I had, prior to L’Argent, never seen a movie by celebrated French director Robert Bresson. Now having seen one, I can’t say I’m all that eager to see another.
I didn’t hate the movie certainly, but it’s of an artsy style that mostly doesn’t connect with me.
This film is said to be based on Tolstoy’s short story The Forged Coupon. I haven’t read that story, but I have read a lot of Tolstoy, and this movie seems a million miles away from Tolstoy. As far as some of the themes it deals with, I suppose it might overlap with Tolstoy (and an enormous number of other serious writers), but stylistically I see zero Tolstoy here.
If I had to compare the minimalist, portentous, borderline surreal, at times incomprehensible style of this movie to any writer, it would be Camus. This film put me in mind of The Stranger, a work I’ve read twice and still have only a slight grasp of.
Counterfeit money is known to be floating around Paris, so people are on the lookout for it. Some snooty teenagers try to pass some counterfeit bills, getting some accepted at a photography shop. When the proprietor realizes what’s happened, he and his staff pass them on to a repairman, who eventually is the one to get caught by the police with the bills. He tells the police where he got the bills, but the people from the shop deny having ever even seen him before. (Wouldn’t there be some work order or something showing he did work on their building?)
The realization that he has been used sets him on a downward spiral into more serious crimes and a prolonged period of incarceration during which his wife leaves him.
Indeed, one of the messages of the film seems to be that wrongdoing is contagious in a sense, that the more you are a victim of, or collaborator with, or witness of wrongdoing, the more natural it is for your darker side to come to the surface and join in.

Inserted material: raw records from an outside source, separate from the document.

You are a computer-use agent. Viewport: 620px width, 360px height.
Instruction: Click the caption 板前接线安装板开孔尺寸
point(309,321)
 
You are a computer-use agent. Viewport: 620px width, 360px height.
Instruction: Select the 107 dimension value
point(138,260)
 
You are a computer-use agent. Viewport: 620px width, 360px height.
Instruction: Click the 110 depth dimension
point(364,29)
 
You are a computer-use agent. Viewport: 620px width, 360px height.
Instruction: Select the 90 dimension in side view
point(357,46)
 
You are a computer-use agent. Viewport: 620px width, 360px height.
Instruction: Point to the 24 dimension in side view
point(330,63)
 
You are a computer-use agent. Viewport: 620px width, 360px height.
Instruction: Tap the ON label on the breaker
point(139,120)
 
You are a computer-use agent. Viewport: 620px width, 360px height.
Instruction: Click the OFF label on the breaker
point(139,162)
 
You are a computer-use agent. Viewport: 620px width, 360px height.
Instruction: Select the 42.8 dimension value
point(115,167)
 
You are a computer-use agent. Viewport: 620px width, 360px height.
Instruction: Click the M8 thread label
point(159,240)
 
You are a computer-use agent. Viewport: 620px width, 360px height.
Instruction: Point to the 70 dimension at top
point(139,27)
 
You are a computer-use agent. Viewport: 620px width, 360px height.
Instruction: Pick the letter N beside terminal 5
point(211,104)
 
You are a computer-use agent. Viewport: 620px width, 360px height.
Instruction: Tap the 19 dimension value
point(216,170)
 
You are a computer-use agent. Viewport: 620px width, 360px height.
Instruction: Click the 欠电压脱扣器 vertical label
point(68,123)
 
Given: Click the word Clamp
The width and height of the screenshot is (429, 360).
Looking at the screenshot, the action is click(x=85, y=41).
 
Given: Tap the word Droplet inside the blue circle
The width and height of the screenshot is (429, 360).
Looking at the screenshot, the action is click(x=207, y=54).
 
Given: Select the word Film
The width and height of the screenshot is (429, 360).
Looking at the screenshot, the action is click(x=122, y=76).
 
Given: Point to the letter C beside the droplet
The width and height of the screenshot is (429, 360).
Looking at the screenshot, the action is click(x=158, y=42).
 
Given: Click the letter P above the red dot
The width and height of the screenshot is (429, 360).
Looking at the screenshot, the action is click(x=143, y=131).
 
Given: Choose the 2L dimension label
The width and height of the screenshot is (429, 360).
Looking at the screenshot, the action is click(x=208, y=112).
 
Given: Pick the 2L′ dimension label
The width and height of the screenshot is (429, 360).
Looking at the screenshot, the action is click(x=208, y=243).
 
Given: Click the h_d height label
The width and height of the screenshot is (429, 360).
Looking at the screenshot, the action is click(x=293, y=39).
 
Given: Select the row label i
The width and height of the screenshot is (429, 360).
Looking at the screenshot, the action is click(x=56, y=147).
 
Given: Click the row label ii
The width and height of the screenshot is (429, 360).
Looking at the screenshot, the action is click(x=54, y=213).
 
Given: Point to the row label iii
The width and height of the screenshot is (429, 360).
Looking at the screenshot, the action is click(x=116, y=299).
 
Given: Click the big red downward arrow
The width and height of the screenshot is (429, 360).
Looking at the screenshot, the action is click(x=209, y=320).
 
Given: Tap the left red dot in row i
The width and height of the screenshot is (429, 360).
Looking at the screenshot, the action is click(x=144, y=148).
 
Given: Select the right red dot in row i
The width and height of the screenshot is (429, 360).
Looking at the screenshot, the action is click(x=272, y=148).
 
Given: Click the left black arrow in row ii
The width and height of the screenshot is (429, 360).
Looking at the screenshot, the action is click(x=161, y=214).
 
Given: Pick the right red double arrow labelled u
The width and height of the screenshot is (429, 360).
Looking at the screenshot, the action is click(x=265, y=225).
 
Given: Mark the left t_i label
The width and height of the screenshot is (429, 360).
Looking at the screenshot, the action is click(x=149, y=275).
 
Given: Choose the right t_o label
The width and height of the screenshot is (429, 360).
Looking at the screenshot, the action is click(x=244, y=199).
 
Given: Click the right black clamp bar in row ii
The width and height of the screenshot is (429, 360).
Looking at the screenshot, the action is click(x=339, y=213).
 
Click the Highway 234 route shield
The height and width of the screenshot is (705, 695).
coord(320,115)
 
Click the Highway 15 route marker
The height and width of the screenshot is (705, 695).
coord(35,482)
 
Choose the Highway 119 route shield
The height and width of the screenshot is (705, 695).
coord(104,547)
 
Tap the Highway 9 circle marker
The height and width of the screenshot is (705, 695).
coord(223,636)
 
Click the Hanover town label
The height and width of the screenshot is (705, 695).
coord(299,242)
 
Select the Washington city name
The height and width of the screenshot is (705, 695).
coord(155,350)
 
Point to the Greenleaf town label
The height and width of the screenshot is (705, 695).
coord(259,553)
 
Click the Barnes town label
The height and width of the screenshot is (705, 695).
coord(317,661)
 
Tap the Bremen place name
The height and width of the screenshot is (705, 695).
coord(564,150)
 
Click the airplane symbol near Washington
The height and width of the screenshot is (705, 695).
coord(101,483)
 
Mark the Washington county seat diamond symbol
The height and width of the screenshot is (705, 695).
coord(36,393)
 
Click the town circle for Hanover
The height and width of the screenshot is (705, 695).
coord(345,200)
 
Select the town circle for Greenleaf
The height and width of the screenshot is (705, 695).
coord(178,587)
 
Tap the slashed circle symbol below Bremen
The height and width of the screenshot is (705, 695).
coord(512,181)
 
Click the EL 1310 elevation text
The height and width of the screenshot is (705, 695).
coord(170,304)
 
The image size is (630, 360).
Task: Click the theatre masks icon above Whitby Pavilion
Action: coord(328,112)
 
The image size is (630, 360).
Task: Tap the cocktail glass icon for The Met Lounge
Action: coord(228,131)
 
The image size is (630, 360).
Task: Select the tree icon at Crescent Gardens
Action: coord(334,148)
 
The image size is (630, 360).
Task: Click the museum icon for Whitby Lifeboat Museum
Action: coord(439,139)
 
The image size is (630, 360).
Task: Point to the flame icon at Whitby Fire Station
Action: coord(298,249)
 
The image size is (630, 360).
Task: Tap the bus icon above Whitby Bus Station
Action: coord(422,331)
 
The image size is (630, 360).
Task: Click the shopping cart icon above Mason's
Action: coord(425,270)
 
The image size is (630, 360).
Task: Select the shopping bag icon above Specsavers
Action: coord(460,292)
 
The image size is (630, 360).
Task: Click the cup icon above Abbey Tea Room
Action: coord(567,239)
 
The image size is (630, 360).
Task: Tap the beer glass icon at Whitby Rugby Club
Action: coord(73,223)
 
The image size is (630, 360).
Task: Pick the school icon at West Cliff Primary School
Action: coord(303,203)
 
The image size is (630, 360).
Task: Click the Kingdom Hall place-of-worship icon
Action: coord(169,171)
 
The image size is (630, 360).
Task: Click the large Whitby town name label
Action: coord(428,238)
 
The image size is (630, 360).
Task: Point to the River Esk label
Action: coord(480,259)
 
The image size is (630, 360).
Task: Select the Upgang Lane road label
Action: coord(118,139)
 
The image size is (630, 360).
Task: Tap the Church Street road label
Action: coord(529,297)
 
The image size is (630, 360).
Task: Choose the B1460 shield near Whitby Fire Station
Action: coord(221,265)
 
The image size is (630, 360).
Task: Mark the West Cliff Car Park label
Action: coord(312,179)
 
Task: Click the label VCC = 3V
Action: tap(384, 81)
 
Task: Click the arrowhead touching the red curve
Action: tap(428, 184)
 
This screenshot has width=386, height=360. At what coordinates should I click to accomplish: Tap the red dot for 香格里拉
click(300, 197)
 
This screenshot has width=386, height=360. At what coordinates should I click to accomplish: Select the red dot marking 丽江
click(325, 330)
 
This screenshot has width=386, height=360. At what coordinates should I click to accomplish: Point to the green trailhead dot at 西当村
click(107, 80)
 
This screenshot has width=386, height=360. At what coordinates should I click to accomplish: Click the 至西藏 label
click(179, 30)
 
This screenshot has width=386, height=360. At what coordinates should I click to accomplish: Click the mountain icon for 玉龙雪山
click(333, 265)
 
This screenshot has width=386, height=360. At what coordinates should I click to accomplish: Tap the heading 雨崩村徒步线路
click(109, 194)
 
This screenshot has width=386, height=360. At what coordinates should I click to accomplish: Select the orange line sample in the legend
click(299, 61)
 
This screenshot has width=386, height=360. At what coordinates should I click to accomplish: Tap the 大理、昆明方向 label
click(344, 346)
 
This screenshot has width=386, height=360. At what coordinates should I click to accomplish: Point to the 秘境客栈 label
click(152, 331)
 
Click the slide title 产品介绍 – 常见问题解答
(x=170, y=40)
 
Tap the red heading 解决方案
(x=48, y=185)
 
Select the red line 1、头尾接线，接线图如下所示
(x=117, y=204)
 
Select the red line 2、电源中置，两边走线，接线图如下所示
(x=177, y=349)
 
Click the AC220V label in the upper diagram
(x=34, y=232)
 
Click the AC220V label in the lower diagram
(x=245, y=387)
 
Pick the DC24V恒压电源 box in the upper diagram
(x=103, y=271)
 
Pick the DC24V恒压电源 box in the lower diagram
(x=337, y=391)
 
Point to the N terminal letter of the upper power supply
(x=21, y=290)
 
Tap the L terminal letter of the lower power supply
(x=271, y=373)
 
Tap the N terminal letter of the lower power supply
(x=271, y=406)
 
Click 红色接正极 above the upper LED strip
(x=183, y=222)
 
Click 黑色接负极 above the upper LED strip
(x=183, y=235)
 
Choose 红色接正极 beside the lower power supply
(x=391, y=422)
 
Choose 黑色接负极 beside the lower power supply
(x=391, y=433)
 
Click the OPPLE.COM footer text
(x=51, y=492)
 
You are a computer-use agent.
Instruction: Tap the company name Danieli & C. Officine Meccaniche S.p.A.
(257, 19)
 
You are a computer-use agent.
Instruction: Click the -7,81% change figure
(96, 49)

The people who are at least reasonably well off are able to buy their way out of trouble or have things overlooked when they get caught. Someone like the repairman is not so lucky.
Certainly there’s the potential for this to be an interesting and thought-provoking story, but the style prevents me from responding to it at a very deep level.
There’s minimal dialogue. There are lots of meaningful glances and people looking like all that they do and say is more important as a symbol of something else than as something to be taken literally as part of a coherent story.
The unconventional camerawork is mildly interesting as a novelty, but adds little to the movie other than obscurity. Routinely characters are shot so you can only see them from the neck down, or only see their legs and feet, or only see their arms and hands. The camera is generally stationary, and shots often start with no one in the frame, and then the characters walk into or through the frame.
It gives the film a slower, more mysterious, at times eerie feel. But for me at least, that’s not an improvement over just telling the story by showing regular people shot in regular ways saying the sorts of things that real people in these situations would say. But it’s, intentionally, simply not that kind of movie.
The final third of L’Argent especially is implausible, if taken in any kind of a literal way. I’m sure there are non-literal interpretations that make some sense of it—the repairman represents Death coming for people, or he represents some force of evil that people have created through their petty wrongdoing and now must be appeased by the sacrifice of innocents, or something—but I’ll leave that to the more highbrow viewers to figure out.
Some interesting issues, handled in a mostly slow and obscure way. Just not my kind of movie.